4. Independency (kemandirian), yaitu suatu keadaan di mana perusahaan dikelola secara profesional tanpa benturan kepentingan dan pengaruh atau tekanan dari pihak manajemen yang tidak sesuai dengan peraturan dan perundang-undangan yang berlaku dan prinsip-prinsip korporasi yang sehat.

5. Fairness (kesetaraan dan kewajaran), yaitu perlakuan yang adil dan setara di dalam memenuhi hak-hak stakeholder yang timbul berdasarkan perjanjian serta peraturan dan perundangan yang berlaku.

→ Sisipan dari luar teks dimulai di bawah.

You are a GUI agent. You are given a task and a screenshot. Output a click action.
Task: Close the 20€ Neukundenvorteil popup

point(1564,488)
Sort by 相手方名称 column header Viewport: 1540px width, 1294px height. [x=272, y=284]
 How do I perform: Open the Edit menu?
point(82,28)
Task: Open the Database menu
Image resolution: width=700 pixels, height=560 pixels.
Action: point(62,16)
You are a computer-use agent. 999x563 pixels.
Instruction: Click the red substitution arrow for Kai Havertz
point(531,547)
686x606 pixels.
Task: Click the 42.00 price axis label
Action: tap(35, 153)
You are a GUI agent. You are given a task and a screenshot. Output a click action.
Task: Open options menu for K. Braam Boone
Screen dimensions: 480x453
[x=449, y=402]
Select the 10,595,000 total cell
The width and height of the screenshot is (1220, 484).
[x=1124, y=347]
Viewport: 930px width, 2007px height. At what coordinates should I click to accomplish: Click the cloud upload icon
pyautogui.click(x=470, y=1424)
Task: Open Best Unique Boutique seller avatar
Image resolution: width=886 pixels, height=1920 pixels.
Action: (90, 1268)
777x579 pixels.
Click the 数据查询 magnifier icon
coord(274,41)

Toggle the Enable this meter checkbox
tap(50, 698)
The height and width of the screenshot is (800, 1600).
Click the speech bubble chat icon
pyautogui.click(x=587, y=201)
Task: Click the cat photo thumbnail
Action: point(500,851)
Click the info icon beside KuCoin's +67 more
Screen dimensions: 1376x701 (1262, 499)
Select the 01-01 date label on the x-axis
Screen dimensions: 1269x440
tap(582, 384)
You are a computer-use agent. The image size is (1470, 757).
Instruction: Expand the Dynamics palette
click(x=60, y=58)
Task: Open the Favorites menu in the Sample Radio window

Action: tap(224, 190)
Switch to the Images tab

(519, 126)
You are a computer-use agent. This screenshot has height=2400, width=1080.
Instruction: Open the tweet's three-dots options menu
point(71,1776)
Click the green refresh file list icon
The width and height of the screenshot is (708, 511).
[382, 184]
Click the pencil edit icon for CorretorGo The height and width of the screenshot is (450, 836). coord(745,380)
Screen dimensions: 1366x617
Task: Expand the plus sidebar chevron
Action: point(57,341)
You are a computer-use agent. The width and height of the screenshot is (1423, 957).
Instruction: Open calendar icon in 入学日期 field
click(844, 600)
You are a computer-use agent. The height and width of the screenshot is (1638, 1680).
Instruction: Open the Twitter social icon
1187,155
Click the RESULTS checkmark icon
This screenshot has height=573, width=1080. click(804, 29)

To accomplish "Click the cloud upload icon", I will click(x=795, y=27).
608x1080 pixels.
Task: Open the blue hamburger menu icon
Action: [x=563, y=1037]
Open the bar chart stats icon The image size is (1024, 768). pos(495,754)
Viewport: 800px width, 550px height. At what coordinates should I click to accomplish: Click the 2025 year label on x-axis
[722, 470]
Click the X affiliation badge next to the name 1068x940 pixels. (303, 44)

Arsanto (2014) penerapan prinsip GCG pada hakikatnya akan meningkatkan citra dan kinerja perusahaan serta meningkatkan nilai perusahaan bagi pemegang saham dengan tujuan :

1. Memaksimalkan nilai perusahaan denga cara meningkatkan penerapan prinsip-prinsip transparansi, kemandirian, akuntabilitas, pertanggungjawaban, dan kewajaran dalam pelaksanaan kegiatan perusahaan.

2. Terlaksananya perusahaan secara profesiobal dan mandiri.

3. Terciptanya pengambilan keputusan oleh seluruh organ perusahaan yang didasarkan pada nilai moral yang tinggi dan kepatuhan terhadap peraturan perundang-undangan yang berlaku.

4. Terlaksananya tanggungjawab sosial perusahaan terhadap stakeholder. 5. Meningkatkan iklim investasi nasional yang kondusif.